Autherine Lucy Foster

Autherine Lucy grew up as the youngest of 10 siblings in a farming family in Shiloh, Alabama, and spent her young life in pursuit of the best possible education. After graduating from the historically Black Miles College with a bachelor’s degree in English, she began to seek additional educational opportunities.

In 1952, Lucy applied and was accepted to the University of Alabama. Upon learning that Lucy was Black, the still-segregated University rescinded her acceptance. After a three-year legal battle, during which the Supreme Court issued the landmark ruling in the Brown vs. Board of Education case, Lucy was finally re-admitted to the University of Alabama.

On February 3, 1956, Lucy stepped foot on campus as the first Black student to attend the University of Alabama. By her third day on campus, protests broke out among students and outsiders, and Lucy was suspended and later expelled.

Lucy married Hugh Lawrence Foster in 1956 and spent the next 30 years working as a teacher and raising a family in Texas. In 1991, Lucy Foster returned to the University of Alabama and earned her master’s degree in elementary education, graduating alongside her daughter, Grazia Foster.

Shortly before she died in 2022, The University of Alabama renamed the college of education building Autherine Lucy Hall in honor of her courageous actions that paved the way for a more equitable higher education system. 


Reverend T.Y. Rogers, Jr.

Reverend T.Y. Rogers, Jr. was a leader in the civil rights movement in Tuscaloosa and surrounding communities.

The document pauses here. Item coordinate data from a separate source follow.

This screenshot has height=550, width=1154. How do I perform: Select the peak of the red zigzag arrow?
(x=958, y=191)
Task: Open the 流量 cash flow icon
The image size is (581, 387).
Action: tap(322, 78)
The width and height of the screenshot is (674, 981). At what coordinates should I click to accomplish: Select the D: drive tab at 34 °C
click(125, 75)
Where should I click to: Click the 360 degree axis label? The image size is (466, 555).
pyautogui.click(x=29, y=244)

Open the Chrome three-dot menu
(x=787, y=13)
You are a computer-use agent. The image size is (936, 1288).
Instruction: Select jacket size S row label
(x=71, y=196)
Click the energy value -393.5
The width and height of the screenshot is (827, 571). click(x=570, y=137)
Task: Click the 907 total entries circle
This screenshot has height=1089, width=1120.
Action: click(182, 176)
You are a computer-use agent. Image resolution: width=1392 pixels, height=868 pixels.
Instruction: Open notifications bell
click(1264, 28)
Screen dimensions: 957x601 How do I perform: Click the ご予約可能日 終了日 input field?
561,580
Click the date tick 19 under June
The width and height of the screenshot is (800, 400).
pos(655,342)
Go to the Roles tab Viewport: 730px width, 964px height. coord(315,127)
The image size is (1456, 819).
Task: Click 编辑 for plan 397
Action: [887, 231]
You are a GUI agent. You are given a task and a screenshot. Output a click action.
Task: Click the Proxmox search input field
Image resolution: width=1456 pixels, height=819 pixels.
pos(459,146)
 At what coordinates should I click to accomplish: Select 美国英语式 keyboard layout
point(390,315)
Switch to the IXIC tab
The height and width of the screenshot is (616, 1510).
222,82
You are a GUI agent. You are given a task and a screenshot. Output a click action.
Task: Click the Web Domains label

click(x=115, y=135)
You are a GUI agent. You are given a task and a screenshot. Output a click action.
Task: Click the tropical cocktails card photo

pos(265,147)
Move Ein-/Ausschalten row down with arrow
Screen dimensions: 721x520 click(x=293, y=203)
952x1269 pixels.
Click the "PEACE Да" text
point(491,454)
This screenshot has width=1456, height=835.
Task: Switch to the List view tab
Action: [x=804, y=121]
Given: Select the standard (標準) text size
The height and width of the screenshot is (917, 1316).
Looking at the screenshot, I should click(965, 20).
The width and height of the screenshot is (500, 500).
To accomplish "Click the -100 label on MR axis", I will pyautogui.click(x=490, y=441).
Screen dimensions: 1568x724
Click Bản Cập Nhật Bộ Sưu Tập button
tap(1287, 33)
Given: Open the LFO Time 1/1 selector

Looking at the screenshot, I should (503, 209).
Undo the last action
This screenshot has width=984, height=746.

He served as the pastor of the First African Baptist Church from 1964 until his death in 1971.

After completing seminary school, Rogers served as a pastor in Philadelphia before returning to the south to serve as the assistant pastor to Rev. Dr. Martin Luther King, Jr. at Dexter Avenue Baptist Church in Montgomery, Alabama. In 1963, Dr. King recommended Rogers for the pastor’s post at First African Baptist Church, and in 1964, gave a sermon at the church during Rogers’ installation.

Like Dr. King, Rogers spent his life in pursuit of equity, mirroring King’s steadfast belief in non-violent activism and advocacy for change. Throughout his life, Rogers led many successful boycotts and protests, the most notable of which has come to be known as “Bloody Tuesday.”

He also organized the Tuscaloosa Citizens for Action Committee, which served as the base for planning and directing all civil rights activities in Tuscaloosa, and later became an affiliate of the Southern Christian Leadership Conference.

In honor of his life, in 1985, part of Tuscaloosa's 27th Avenue, the street on which the First African Baptist Church sits, was renamed T. Y. Rogers Ave. He was inducted posthumously into the Tuscaloosa County Civic Hall of Fame in 2005.


Dinah Washington

Tuscaloosa native jazz singer and pianist known as the “Queen of the Blues,” Dinah Washington, was born Ruth Lee Jones in 1924. Her family left Alabama for the north when she was three years old, and she entered the world of music in Chicago.

Her career skyrocketed after legendary jazz vibraphonist Lionel Hampton hired Washington to perform with his band from 1943 to 1946. Between 1949 and 1955, she released 27 Billboard Top 10 hits, and in 1959, she won a Grammy Award for her song “What a Difference A Day Makes.”

Washington died in 1963 and was inducted posthumously into the Alabama Jazz Hall of Fame in 1986, and to the Rock and Roll Hall of Fame in 1993.

In 2009, the City of Tuscaloosa honored Washington with the unveiling of Dinah Washington Avenue. In 2012, the City secured a $1.5 million loan from the U.S. Department of Housing and Urban Development to renovate the historic Spiller Building in downtown Tuscaloosa. In partnership with the Arts Council, the Dinah Washington Cultural Arts Center was opened on Washington’s birthday in 2013. Today, the center serves as a hub for the arts in Tuscaloosa and houses two art galleries featuring rotating exhibits.